Goal -> Quote every line of the entries word for word, beginning with the very first line and continuing through the line that contains "pos(1110,61)".

-- Begin Stored data --

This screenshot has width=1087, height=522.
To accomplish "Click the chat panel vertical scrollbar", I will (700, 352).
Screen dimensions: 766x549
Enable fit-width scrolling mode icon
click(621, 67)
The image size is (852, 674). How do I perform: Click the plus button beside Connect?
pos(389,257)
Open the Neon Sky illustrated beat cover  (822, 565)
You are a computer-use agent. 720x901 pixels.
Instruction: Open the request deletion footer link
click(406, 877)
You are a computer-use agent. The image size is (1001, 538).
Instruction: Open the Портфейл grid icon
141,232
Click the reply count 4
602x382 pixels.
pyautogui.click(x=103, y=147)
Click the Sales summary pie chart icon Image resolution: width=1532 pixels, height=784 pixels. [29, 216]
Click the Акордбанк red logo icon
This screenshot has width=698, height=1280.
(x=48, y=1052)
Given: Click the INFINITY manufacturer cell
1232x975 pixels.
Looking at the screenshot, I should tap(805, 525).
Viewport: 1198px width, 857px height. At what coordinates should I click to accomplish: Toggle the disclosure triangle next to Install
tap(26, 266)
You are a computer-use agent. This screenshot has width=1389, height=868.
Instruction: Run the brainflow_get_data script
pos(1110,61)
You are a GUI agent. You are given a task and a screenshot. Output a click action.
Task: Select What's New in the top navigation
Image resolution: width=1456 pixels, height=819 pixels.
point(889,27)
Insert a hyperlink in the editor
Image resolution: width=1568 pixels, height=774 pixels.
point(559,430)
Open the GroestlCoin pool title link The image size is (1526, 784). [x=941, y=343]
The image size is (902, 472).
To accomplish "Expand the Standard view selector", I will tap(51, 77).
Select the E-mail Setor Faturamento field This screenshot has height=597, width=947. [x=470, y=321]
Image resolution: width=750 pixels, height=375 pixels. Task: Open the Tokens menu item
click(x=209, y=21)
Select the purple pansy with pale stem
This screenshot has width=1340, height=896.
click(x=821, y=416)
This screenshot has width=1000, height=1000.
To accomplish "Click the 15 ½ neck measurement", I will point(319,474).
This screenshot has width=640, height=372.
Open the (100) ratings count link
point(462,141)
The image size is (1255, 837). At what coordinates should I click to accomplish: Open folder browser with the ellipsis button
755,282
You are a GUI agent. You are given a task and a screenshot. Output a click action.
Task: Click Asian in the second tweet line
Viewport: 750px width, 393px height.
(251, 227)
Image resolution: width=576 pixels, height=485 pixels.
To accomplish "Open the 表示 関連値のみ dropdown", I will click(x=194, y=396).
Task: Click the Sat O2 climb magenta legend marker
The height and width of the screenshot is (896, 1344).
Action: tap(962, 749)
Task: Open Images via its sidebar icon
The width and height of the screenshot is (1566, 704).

-- End Stored data --

Response below ->
This screenshot has width=1087, height=522.
To accomplish "Click the chat panel vertical scrollbar", I will (700, 352).
Screen dimensions: 766x549
Enable fit-width scrolling mode icon
click(621, 67)
The image size is (852, 674). How do I perform: Click the plus button beside Connect?
pos(389,257)
Open the Neon Sky illustrated beat cover  (822, 565)
You are a computer-use agent. 720x901 pixels.
Instruction: Open the request deletion footer link
click(406, 877)
You are a computer-use agent. The image size is (1001, 538).
Instruction: Open the Портфейл grid icon
141,232
Click the reply count 4
602x382 pixels.
pyautogui.click(x=103, y=147)
Click the Sales summary pie chart icon Image resolution: width=1532 pixels, height=784 pixels. [29, 216]
Click the Акордбанк red logo icon
This screenshot has width=698, height=1280.
(x=48, y=1052)
Given: Click the INFINITY manufacturer cell
1232x975 pixels.
Looking at the screenshot, I should tap(805, 525).
Viewport: 1198px width, 857px height. At what coordinates should I click to accomplish: Toggle the disclosure triangle next to Install
tap(26, 266)
You are a computer-use agent. This screenshot has width=1389, height=868.
Instruction: Run the brainflow_get_data script
pos(1110,61)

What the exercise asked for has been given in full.